** START OF ROWS **

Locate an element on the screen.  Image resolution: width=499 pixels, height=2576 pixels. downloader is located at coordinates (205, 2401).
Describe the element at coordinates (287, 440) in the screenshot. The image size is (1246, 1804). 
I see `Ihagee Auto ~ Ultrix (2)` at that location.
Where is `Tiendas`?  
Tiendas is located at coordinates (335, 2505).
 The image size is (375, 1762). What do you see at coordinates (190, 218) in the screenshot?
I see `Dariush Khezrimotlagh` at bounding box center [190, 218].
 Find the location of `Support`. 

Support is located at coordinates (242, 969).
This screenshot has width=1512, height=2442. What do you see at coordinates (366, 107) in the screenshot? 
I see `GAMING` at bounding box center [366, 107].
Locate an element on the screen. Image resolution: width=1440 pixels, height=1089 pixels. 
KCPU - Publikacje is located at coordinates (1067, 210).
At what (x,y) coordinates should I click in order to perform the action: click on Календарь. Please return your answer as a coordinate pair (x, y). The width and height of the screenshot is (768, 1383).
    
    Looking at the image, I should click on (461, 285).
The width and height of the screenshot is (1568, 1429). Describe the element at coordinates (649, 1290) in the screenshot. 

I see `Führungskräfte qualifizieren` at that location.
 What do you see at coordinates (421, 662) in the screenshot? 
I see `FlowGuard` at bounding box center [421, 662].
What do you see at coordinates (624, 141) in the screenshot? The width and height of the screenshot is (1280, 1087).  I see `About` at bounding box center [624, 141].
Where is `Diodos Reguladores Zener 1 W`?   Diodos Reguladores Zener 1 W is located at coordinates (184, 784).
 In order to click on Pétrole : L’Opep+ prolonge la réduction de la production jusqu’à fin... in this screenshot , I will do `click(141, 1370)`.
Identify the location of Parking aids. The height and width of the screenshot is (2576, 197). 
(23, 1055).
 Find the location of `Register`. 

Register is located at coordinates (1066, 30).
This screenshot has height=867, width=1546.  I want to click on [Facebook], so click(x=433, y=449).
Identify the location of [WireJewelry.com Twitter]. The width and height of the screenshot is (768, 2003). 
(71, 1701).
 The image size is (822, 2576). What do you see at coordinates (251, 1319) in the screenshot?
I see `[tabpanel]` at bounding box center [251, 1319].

** END OF ROWS **

STATED PROBLEM: Convert everything in the listing from the line containing "The width and height of the screenshot is (1568, 1429)." down to the line containing "What do you see at coordinates (624, 141)" into a Markdown table, skipping blank lines. Use the columns No. and Line.

EXERCISE ANSWER:
| No. | Line |
|---|---|
| 1 | The width and height of the screenshot is (1568, 1429). Describe the element at coordinates (649, 1290) in the screenshot.  |
| 2 | I see `Führungskräfte qualifizieren` at that location. |
| 3 |  What do you see at coordinates (421, 662) in the screenshot?  |
| 4 | I see `FlowGuard` at bounding box center [421, 662]. |
| 5 | What do you see at coordinates (624, 141) in the screenshot? The width and height of the screenshot is (1280, 1087).  I see `About` at bounding box center [624, 141]. |